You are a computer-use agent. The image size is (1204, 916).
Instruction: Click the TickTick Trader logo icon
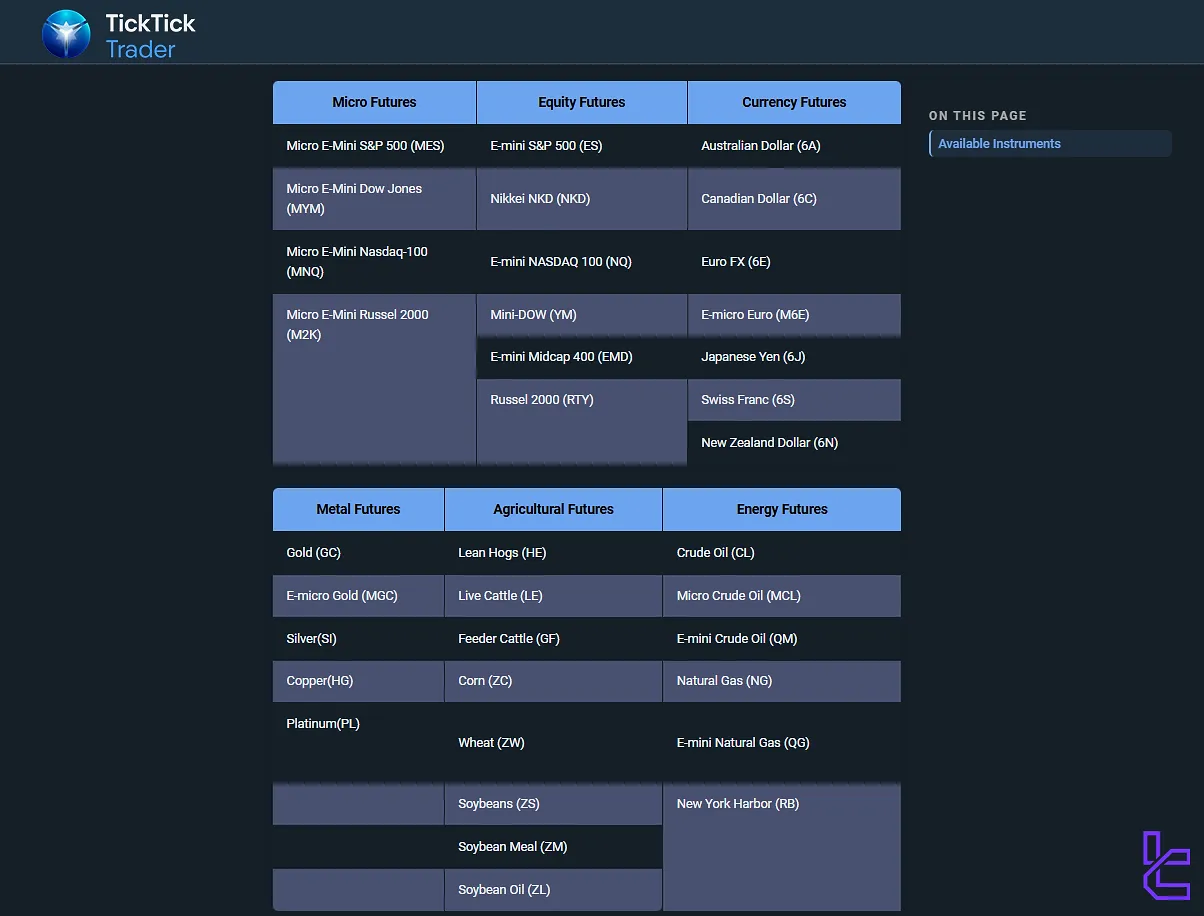pyautogui.click(x=66, y=32)
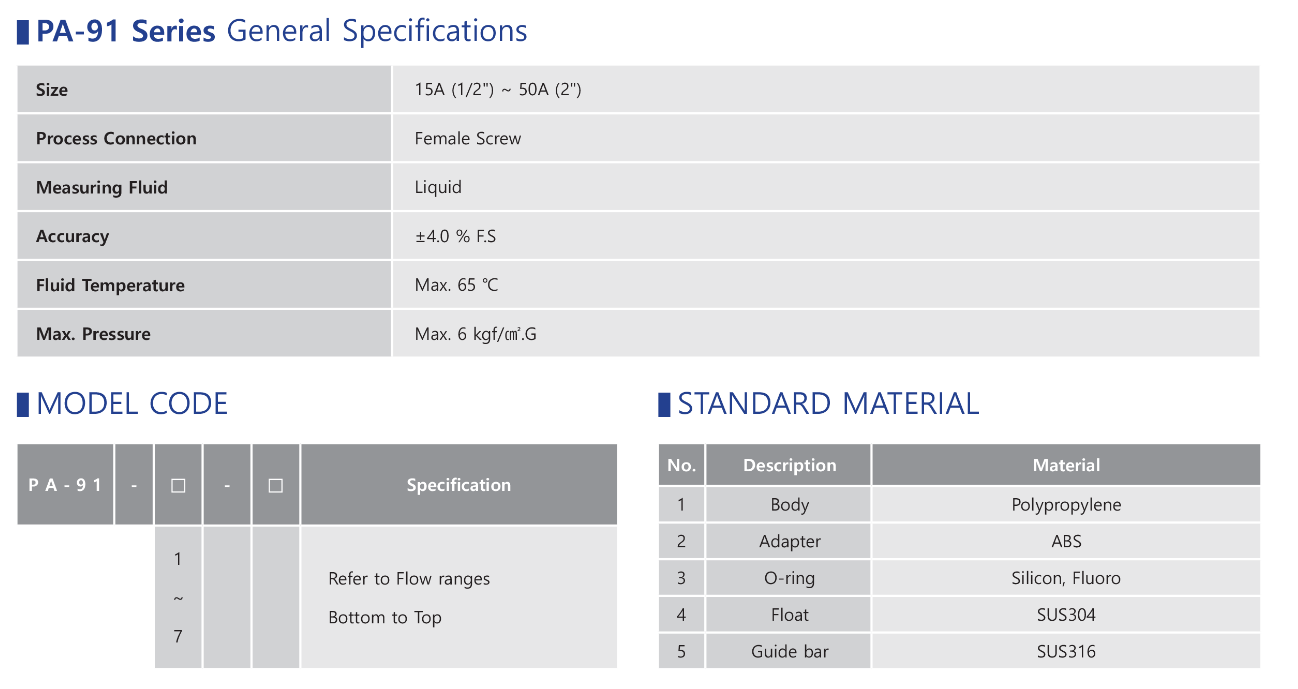This screenshot has height=689, width=1298.
Task: Select the Size row label
Action: coord(204,89)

§ **Description of the task**
An exact copy of the data above is required, printed without its pictures.

§ **Written solution**
You are a computer-use agent. The image size is (1204, 916).
Instruction: Click the TickTick Trader logo icon
pyautogui.click(x=66, y=32)
This screenshot has height=689, width=1298.
Task: Select the Size row label
Action: coord(204,89)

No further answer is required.